SUMBER:
################

Mengenal kembali Peribahasa dalam Bahasa Indonesia di Komik Peri Bahasa

0

Pantun dan peribahasa adalah salah satu bukti kayanya Bahasa Indonesia. Berasal dari budaya Melayu, dua hal ini menunjukkan bahasa digunakan dalam tingkat yang lebih tinggi sebab masyarakat telah berpikir secara kontekstual. Banyak sekali ungkapan unik dalam Bahasa Indonesia yang menarik untuk dipelajari kembali. Serunya, sekarang kita bisa belajar ungkapan pantun dan peribahasa ini melalui komik berjudul Peri Bahasa.

Komik karya Fachreza Octavio dan LSS ini menggambarkan sebuah dunia di mana bahasa memerankan peranan sangat penting. Menguasai bahasa sama dengan menguasai dunia. Dalam komik ini, Polisi Bahasa bertugas mengontrol penggunaan bahasa agar sesuai dengan kaidah yang berlaku. Di sisi lain ada sekelompok orang yang menginginkan kebebasan menggunakan bahasa untuk mengekspresikan diri yang disebut Peri Basa. Terjadilah pertentangan di antara keduanya yang mana ungkapan peribahasa dan pantun dijadikan sebagai sebuah senjata dalam setiap pertempuran. Setiap serangan dalam komik ini disebut karya. Artinya, di dunia komik Peri Bahasa, adu karya itu sama dengan saling adu jurus/serangan.

Komik Peribahasa ini telah terbit di Kosmik Second Orbit sejak Januari 2017 dan sekarang sudah hampir 6 Bab. Tentunya sudah ada banyak peribahasa yang muncul dan bisa kita pelajari. Berikut beberapa di antaranya:

  1. Diikat Tali Sehasta

Peribahasa ini termasuk yang paling sering digunakan dalam perjalanan cerita Peri Bahasa sejauh ini. Mira dan Siska (dua anggota Polisi Bahasa) mengeluarkannya berkali-kali di Bab 1, Bab 4, hingga Bab 6 nanti. Saat peribahasa ini keluar, muncul seutas tali lebar yang diarahkan pada suatu objek, melilit objek tersebut hingga tak dapat bergerak. Biarpun begitu, kekuatannya bervariasi tergantung penggunanya. Buktinya di Bab 4, Chairil (salah satu anggota Peri Bahasa) dapat menghalau lilitan Siska. Arti dari “Diikat tali sehasta” yaitu berada dalam keadaan yang sangat terbatas. Cukup nyambung, karena saat digunakan para Polisi Bahasa sebagai karya juga membatasi gerak targetnya.

################

DATA TERSIMPAN:
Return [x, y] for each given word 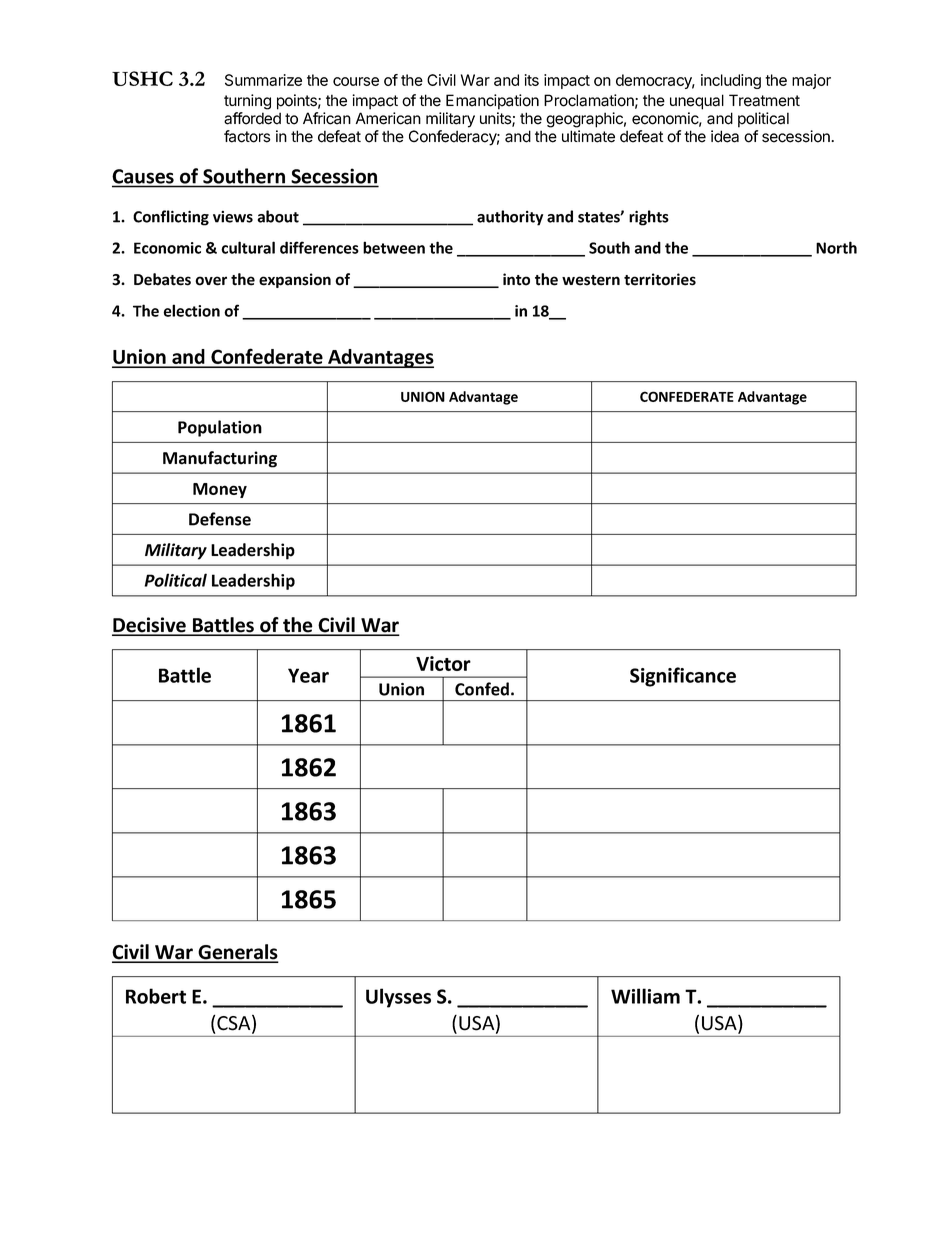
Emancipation [492, 102]
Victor [443, 663]
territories [660, 279]
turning [247, 102]
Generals [237, 953]
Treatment [764, 100]
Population [220, 428]
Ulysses [398, 998]
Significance [683, 677]
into [516, 279]
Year [308, 675]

################

TUJUAN TUGAS 1: Kalikan setiap koordinat pada jawaban di catatan dengan 1,15 dan bulatkan ke bilangan bulat terdekat, dengan nilai setengah dibulatkan ke atas. Tulis ulang semua baris catatan tersebut beserta permintaannya, tanpa menyertakan gambar.
TUJUAN TUGAS 2: Lanjutkan artikel tentang peribahasa dalam komik Peri Bahasa, dimulai setelah kalimat terakhirnya.

JAWABAN AKHIR 1:
Return [x, y] for each given word 
Emancipation [566, 117]
Victor [509, 762]
territories [759, 321]
turning [284, 117]
Generals [273, 1096]
Treatment [879, 115]
Population [253, 492]
Ulysses [458, 1148]
Significance [785, 779]
into [593, 321]
Year [354, 776]

JAWABAN AKHIR 2:
  1. Jahit Sudah, Kelindan Putus

Peribahasa ini digunakan oleh Mira di Bab 1 untuk menghalau serangan Chairil, membuat serangannya terlihat terhalau hingga hilang dengan sendirinya. Efek sesungguhnya adalah menonaktifkan efek peribahasa yang diarahkan pada pengguna hingga tidak menimbulkan efek apapun. Nah, arti dari “Jahit sudah, kelindan putus” di dunia nyata sendiri yaitu sesuatu yang sudah habis sama sekali maupun selesai sepenuhnya. Maka dalam pertarungan peribahasa ini membuat serangan lawan ‘selesai’ hingga hilang. Keren, kan?

  1. Kaca Dihempas Batu

Masih di Bab 1, saat Chairil menyekap Mira dalam karyanya berupa dimensi buatan, dia bermaksud menggunakan karya “Kaca Dihempas Batu” untuk menghabisi Mira. Sayangnya serangannya ini malah meleset. Setelah Mira berhasil menghindar, jurus ini malah berbalik mengenai karya Chairil sendiri hingga pecah berkeping-keping seperti kaca! Ya, efek peribahasa ini adalah membuat semua yang dikenainya pecah layaknya kaca. Saat kedua kali Chairil akan menggunakannya di Bab 5, Siska berhasil menghalaunya sehingga peribahasa ini gagal terjadi. “Kaca dihempas batu” sendiri memiliki arti kesedihan atau kekecewaan yang mendalam.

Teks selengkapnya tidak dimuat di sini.